Actualités  |  Jeudi 26 mai 2022

Guerre en Europe: la fin d'un tabou

«Il n'y aura plus jamais de guerre en Europe.» Cette illusion est née de la chute du mur de Berlin et de la disparition de l'URSS. La fin de la «guerre froide» a été interprétée comme la mort définitive des conflits armés sur notre continent. Ce rêve n'a eu un semblant de réalité que quelques années, et encore si l'on excepte les affrontements ethniques en ex-Yougoslavie et les massacres qu'ils ont engendrés.

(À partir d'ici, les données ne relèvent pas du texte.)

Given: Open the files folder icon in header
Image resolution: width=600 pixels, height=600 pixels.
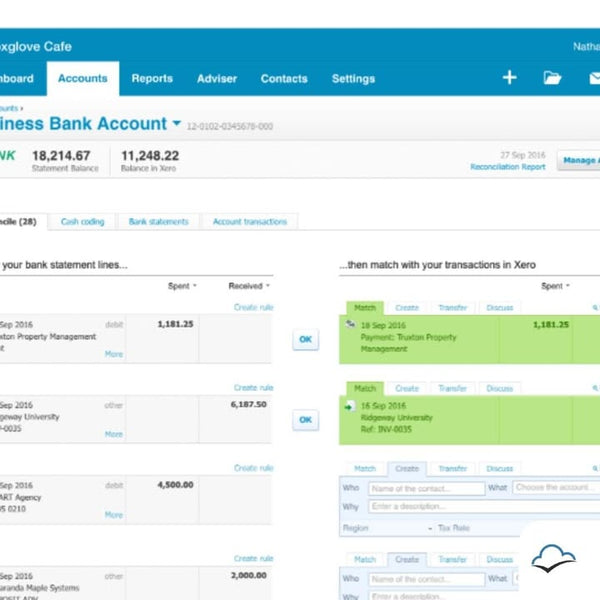Looking at the screenshot, I should pos(552,78).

Par la suite, personne n'a vraiment voulu regarder en face les signes qui s'accumulaient en Russie. Guerre en Tchétchénie en 1999. En Géorgie en 2008. Annexion de la Crimée et début de la guerre dans le Donbass en 2014. Soutien à Bachar el-Assad, en 2015, dans une rage d'extermination de toute opposition: écoles et hôpitaux bombardés, zones résidentielles aplaties. L'apathie des démocraties occidentales a convaincu le Kremlin qu'elles ne bougeraient pas en cas de nouvelle agression.   

Quelques jours avant l'invasion de l'Ukraine par les troupes de Poutine, des «experts» sont encore venus dire sur le plateau du 19h30 de la TV suisse romande qu'ils ne croyaient pas à la guerre parce qu'elle ne serait pas «raisonnable». Comme si Poutine s'était montré raisonnable jusque-là.      

Des moyens supplémentaires pour l'armée

Aujourd'hui, les choses - malheureusement - ont bien changé. La guerre en Ukraine risque fort de durer, voire de s'étendre. Et un pays comme la Suède, qui, fort de sa neutralité armée, n'avait jamais envisagé une telle perspective pendant toute la durée de la «guerre froide» souhaite désormais intégrer l'OTAN. 

Pour sa part, la Suisse doit revoir sa politique de défense et les moyens qu'elle y consacre. Le Conseil national a accepté une motion le 9 mai dernier demandant une augmentation des dépenses militaires qui devraient passer de 5 à 7 milliards par an d'ici à 2030. Deux milliards de plus, est-ce énorme, comme je l'ai lu? Non. La facture de notre sécurité armée s'élèverait ainsi à 1% du PIB (contre 1.34% en 1990 et 0.67% en 2019). A titre de comparaison, l'OTAN recommande à ses membres d'y consacrer 2% depuis 2014 et ceux qui n'y ont pas consenti, comme l'Allemagne, s'en mordent les doigts.

Une certaine lâcheté

Dans notre pays, la gauche rejette, malgré les circonstances, l'adaptation de nos moyens militaires au motif que nous ne risquons rien. «Les chars et les avions russes, dit-elle, ne vont pas arriver chez nous. Auparavant, ils devraient défaire les forces de l'OTAN très nettement supérieures aux forces russes.» L'argument témoigne d'une certaine lâcheté. Ainsi nous pourrions ne rien faire en espérant que les autres se dévouent pour nous. Il témoigne aussi de beaucoup de naïveté. Pense-t-on vraiment que nos proches voisins, et l'ensemble des pays de l'OTAN, verraient sans rien dire la Suisse, considérée comme le pays le plus riche d'Europe, se désintéresser de sa défense en laissant aux autres le prix des sacrifices? Quant à affirmer que jamais notre pays ne serait atteint, c'est le genre de paris qu'il ne faut jamais prendre.

Cela dit, notre défense ne dépend pas seulement de nos moyens militaires. Elle doit intégrer tous les éléments de notre sécurité, dans le domaine alimentaire comme dans le secteur des approvisionnements en matières premières et en énergie. Pour y parvenir, l'aiguillon et le soutien des citoyens ne devront pas manquer au Conseil fédéral.